With a legislative process for “repeal-and-replace” likely to take months longer than currently advertised, and a series of other competing priorities contingent on it, Speaker Ryan and President Trump face three options.

Punt: Focus on passing the other agenda items first, and come back to Obamacare later;

Plow Ahead: Remain on the current course, knowing that Obamacare will jeopardize much of Trump’s and Ryan’s other agenda items; or

Pivot/Pare Back: Return to something approaching last year’s reconciliation bill, and postpone major “replace” legislation until a future reconciliation measure.

Given the current environment, the third option seems the clear “least bad” outcome. The first would represent a major political setback, effectively admitting defeat on the president’s top agenda item and betraying Republicans’ seven-year-long commitment to repeal that conservatives sharply opposed to Obamacare will never forget, and may never forgive. The second jeopardizes, if not completely sacrifices, most of the party’s legislative agenda, including items the president will want to tout in his re-election bid.

Therefore, it seems likely that Ryan, Trump, or both will eventually move to pare back the current comprehensive “repeal-and-replace” legislation towards something more closely resembling the 2015/2016 repeal reconciliation bill.

The legislation may include elements of “replace,” but only those with a clear fiscal nexus (due to the Senate’s rules regarding reconciliation) and broad support among Republicans. HSA incentives and funding for high-risk pools might qualify. But more robust provisions, such as Medicaid reforms or refundable tax credits, will likely get jettisoned for the time being, to help pass slimmed down legislation yet this spring.

Time’s a Wastin’

To sum up: The likelihood that House Republicans can get a comprehensive “repeal-and-replace” bill—defined as one with either tax credits, Medicaid reform, or both—1) drafted; 2) cleared by the Senate parliamentarian; 3) scored favorably by CBO; and 4) with enough member support to ensure it passes in time for a mark-up on March 1—two weeks from now—is a nice round number: Zero-point-zero percent.

Likewise the chances of enacting a comprehensive “repeal-and-replace” bill by Congress’ Easter recess. It just won’t happen. For a bill signing ceremony for a comprehensive “repeal-and-replace” bill, August recess seems a likelier, albeit still ambitious, target.

Republicans have already blown through two deadlines on “repeal-and-replace”: the January 27 deadline for committees to report reconciliation measures to the House and Senate Budget Committees, and the President’s Day recess, the original tentative deadline for getting repeal legislation to President Trump’s desk. Any further delays will accelerate both conservative angst and the same types of process stories from the media—“Republicans arguing amongst themselves on repealing Obamacare”—that plagued Democrats from the summer of 2009 through the law’s enactment.

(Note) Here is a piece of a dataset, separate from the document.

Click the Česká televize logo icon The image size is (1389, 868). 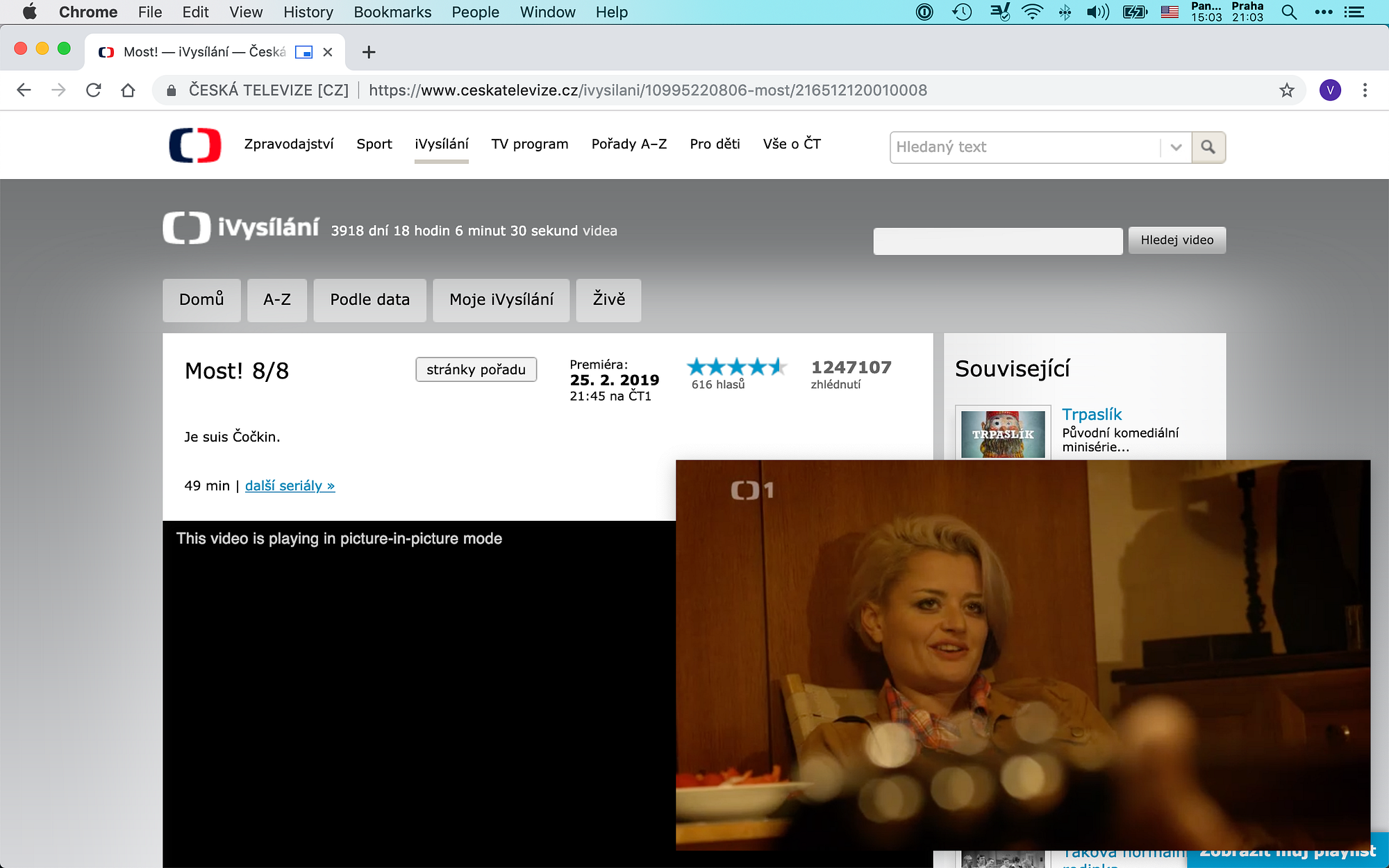(195, 145)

Some may find this analysis harsh, or even impertinent. Some may want to take issue with my assumptions—Newt Gingrich would no doubt dispute CBO’s scoring methods, long and loudly. But policy-making involves crafting solutions given the way things are, not the way we wish them to be. And every day that goes by while Congress remains on the current “repeal-and-replace” pathway—which seems increasingly like a strategic box canyon—will only jeopardize the success of other critical policy priorities.

For all his wealth, Trump gets the same amount of one thing as everyone else: Time. For that reason, his administration and Speaker Ryan should re-assess their current strategy on Obamacare—the sooner the better. Time’s a wastin’, and the entire Republican agenda is at stake.